A big debate that crops up time and time again in the food movement and in environmentalism more broadly is the role of conscious consumption and of individual action. And I know that many people more learned than I have argued against the value of individual action, and I totally agree that collective action is crucial (this week in Wisconsin more than ever!), but the small choices we make daily (like where to buy our food and which businesses to give our money to [and of course in areas that aren't consumptive!]) are just as crucial. They are, in the words of Wendell Berry, what preserve "qualities in one's own heart and spirit that would be destroyed by acquiescence."

I know that's somewhat vague and muddled and not immediately connected to the issue of supporting local businesses that have supported the Wisconsin protests, but it's all tied together in one mass of inextricable ideas that I hope to explore more in the future. What do you all of you think about this tangled mess I've introduced here?

And here, the Berry quotation in its fuller context:
      Much protest is naive; it expects quick, visible improvement and despairs and gives up when such improvement does not come. Protesters who hold out longer have perhaps understood that success is not the proper goal. If protest depended on success, there would be little protest of any durability or significance. History simply affords too little evidence that anyone's individual protest is of any use. Protest that endures, I think, is moved by a hope far more modest than that of public success: namely, the hope of preserving qualities in one's own heart and spirit that would be destroyed by acquiescence.      
     - Wendell Berry "A Poem of Difficult Hope"

Thursday, February 24, 2011

Worker Appreciation Free Cookout

Day 4 of my "Solidarity through Food" series:

In addition to the protest-fueling food that's been coming from us, Ian's Pizza, and my department, some of it has also been coming from the unions themselves.  The Northeast Wisconsin Building and Construction Trades Council put on a free cookout for anyone who happened to be walking by the capitol at the end of last week. 

You could just stop on by and pick up a hot dog, fresh off the grill. A union worker would even squeeze the mustard and ketchup on for you!

And, perhaps the cutest part of all, there were bags of homemade Chex mix out as well!

Now, I usually am not one to encourage people to eat processed foods that were (probably) made from factory-farmed animals, but the joy of this show of solidarity was enough to win over even the "food snob"* in me.  Although I did think about how funny (read: awful) it would be to go up and ask if they had a vegetarian option, by chance.
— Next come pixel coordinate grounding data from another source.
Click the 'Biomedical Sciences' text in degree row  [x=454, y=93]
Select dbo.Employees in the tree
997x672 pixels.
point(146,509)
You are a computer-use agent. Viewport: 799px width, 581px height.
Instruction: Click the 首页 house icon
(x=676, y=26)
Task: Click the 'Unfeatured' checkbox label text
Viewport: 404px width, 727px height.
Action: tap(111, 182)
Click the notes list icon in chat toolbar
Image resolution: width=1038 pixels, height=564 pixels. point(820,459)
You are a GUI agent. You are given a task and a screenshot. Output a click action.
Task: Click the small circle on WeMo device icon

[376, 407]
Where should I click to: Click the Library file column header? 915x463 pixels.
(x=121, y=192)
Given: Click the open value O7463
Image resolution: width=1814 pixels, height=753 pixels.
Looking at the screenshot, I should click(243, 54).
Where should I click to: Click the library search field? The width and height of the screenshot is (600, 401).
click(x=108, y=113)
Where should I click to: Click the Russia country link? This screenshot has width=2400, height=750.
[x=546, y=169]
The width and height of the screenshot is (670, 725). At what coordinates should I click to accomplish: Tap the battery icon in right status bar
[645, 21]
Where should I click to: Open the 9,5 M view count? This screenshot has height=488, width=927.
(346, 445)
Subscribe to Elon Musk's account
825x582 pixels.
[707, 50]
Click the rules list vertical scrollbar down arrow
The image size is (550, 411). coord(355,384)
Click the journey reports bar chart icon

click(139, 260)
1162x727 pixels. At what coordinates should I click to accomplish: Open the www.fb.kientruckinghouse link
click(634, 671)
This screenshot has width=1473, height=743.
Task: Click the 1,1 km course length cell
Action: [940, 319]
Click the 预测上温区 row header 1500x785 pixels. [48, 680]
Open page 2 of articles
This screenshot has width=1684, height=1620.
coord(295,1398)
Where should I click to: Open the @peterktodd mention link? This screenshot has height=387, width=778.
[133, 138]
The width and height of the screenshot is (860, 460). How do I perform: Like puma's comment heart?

Or maybe some organic, free-range turkey hot dogs? Perhaps some Grey Poupon to go with them?

Remember that amazingly pretentious ad?

Yeah, I'm not sure The Northeast Wisconsin Building and Construction Trades Council would've taken so kindly to any corresponding Rolls-Roycery on my part.

Instead, we just celebrated them for their support and generosity!

* In quotation marks because I disagree with the use of this term in reference to myself, something I'd like to discuss in a future blog post.